In an attempt to prove that polynomial ring of a regular ring is a regular ring, I encounter this beautiful result
"$R$ is a local Noetherian ring. $Q\in \operatorname{Spec}(R[X])$ and $P=Q\cap R$. Then $R_P\to R[X]_Q$ is flat local and $(R[X]/PR[X])_Q$ is a regular local ring"

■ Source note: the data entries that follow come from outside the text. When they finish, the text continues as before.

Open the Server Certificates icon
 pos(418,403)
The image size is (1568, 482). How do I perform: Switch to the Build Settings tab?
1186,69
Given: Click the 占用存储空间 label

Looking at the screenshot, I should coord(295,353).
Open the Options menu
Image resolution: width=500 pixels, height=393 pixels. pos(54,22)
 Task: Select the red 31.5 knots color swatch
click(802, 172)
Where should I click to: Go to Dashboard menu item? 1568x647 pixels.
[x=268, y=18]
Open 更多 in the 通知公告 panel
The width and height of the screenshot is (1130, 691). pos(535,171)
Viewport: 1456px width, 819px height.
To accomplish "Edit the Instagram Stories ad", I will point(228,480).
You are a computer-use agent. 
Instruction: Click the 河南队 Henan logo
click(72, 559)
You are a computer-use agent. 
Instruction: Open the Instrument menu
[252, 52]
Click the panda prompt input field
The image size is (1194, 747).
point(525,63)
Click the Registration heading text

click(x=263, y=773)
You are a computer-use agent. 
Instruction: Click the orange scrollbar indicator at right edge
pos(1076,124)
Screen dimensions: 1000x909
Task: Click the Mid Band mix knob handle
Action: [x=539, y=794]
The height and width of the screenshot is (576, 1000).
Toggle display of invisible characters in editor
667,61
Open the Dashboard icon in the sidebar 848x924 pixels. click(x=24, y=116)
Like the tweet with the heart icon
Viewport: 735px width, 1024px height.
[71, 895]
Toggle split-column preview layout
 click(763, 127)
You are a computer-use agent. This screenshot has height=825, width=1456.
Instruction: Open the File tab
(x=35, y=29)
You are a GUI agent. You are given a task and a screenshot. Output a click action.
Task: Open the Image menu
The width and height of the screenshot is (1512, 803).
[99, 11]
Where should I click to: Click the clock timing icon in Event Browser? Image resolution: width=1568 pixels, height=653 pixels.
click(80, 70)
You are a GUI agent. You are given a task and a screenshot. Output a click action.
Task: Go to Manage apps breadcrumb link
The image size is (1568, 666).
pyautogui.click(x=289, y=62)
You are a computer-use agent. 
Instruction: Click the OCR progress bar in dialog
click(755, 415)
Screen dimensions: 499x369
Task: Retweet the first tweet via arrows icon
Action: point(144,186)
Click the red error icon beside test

I can only prove the above homomorphism is local, which is evident. Can you help me solve the other two properties? THank you
Hint 1:
$R[X]_\mathfrak{q}\simeq \bigl(R_\mathfrak{p}[X]\bigr)_\mathfrak{q}$, so the morphism $\;R_\mathfrak{p}\longrightarrow\bigl(R_\mathfrak{p}[X]\bigr)_\mathfrak{q} $ is the composition of $\;R_\mathfrak{p}\longrightarrow R_\mathfrak{p}[X] $, which is a free $R_\mathfrak{p}$-module, with the canonical morphism $\;R_\mathfrak{p}[X]\longrightarrow \bigl(R_\mathfrak{p}[X]\bigr)_\mathfrak{q} $, which is flat.
Hint 2:
$\bigl(R[X]/\mathfrak pR[X]\bigr)_{\mathfrak q}\simeq \bigl((R_\mathfrak{p}[X]/\mathfrak pR_\mathfrak{p})[X]\bigr)_{\mathfrak q}= \bigl(k(\mathfrak p)[X]\bigr)_\mathfrak{q} $ is a localisation of the polynomial ring over the residual field $k(\mathfrak p)$.